19 August 2025
This month, we caught up with the Investment Team at AustralianSuper to discuss what’s driving investment markets.
The financial year ending 30 June 2025 delivered generally strong investment performance for superannuation balances, but not without significant volatility. US trade policies and tariff risks were a key driver of the ups and downs experienced by global markets and economies, particularly in March and April.
Ultimately, international and Australian listed shares were the best performing asset classes for the financial year. In the US, the strong growth of corporate earnings drove returns, particularly in tech-related stocks. Despite the impact of tariffs, other large markets, like Europe and China, also- exceeded growth expectations in the first half of 2025.
Unlisted assets – like infrastructure, property, private equity and private credit – generally lagged listed shares.
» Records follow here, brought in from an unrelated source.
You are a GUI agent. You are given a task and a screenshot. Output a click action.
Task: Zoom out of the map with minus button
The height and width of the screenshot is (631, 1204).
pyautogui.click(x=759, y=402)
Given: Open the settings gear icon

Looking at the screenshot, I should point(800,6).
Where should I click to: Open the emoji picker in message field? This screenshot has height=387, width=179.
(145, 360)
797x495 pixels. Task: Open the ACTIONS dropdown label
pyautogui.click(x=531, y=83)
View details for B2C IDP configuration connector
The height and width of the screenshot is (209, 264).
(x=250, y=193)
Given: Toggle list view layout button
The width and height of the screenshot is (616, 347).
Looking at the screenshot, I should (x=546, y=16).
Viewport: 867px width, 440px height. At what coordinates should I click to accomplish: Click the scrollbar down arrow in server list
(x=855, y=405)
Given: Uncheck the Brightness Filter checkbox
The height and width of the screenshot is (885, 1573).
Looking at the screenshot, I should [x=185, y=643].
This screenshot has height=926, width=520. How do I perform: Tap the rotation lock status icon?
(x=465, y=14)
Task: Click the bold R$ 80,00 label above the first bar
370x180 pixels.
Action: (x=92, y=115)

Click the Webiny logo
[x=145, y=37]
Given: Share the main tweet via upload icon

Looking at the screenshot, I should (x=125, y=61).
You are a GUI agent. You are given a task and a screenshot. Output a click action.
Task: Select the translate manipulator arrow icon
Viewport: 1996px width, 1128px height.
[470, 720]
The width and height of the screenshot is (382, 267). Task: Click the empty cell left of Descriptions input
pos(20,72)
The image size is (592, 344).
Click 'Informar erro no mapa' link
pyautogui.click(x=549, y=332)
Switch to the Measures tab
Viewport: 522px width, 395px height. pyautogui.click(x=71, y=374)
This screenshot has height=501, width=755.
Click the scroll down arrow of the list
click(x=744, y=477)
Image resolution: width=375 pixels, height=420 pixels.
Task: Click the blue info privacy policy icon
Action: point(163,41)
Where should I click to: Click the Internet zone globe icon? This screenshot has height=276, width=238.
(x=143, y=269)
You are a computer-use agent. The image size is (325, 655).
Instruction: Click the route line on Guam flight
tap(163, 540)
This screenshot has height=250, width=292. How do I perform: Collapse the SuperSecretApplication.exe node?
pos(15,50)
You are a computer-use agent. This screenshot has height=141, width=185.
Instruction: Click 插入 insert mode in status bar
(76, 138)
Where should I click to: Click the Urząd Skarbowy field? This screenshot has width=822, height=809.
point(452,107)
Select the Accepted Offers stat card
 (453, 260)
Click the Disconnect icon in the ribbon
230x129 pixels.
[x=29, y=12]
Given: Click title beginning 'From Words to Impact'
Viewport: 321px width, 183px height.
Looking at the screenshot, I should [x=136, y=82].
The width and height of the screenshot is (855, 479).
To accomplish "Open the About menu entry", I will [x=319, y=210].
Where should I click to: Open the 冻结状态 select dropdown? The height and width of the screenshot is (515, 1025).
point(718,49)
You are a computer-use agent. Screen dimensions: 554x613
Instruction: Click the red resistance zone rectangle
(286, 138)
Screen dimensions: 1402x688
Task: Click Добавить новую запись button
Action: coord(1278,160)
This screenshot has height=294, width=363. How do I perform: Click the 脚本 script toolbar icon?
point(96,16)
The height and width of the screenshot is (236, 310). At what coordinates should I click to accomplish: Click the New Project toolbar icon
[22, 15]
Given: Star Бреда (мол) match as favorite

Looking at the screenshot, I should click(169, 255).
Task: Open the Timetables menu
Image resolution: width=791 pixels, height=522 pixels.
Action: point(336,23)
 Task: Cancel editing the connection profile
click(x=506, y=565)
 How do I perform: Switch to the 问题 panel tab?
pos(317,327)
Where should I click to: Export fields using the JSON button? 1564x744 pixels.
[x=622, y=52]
Defensive assets – like fixed income and cash – provided relatively modest but steady returns, as both asset classes benefitted from still-higher interest rates.
Although global markets – with the US economy in particular – have remained resilient in recent months, many investors remain cautious about the lagged effects of tariffs. In the US, there are some signs of potential economic slowing, as well as an uptick in inflation. Similarly in the UK, a higher near-term inflationary outlook has tempered expectations for near-term interest rate cuts.
Central banks face some challenges in their decision-making ahead. Banks generally raise interest rates in response to rising inflation and lower interest rates in response to slowing growth. These policy responses could be at odds with each other in an environment with rising inflation and slowing growth.
US policy changes and their impacts on global activity are, of course, front of mind for investors. As the impact of these policy changes continue to work their way through investment markets, trends in global growth will likely drive returns in the second half of 2025 and 2026.
More broadly, though, we’re focused on some other key thematic trends, like digitalisation, deglobalisation and decarbonisation. Referencing again the US technology-related sector, digitalisation has been a key driver of the recent earnings growth trend. We’re continuing to monitor the impact on productivity as artificial intelligence adoption continues to grow.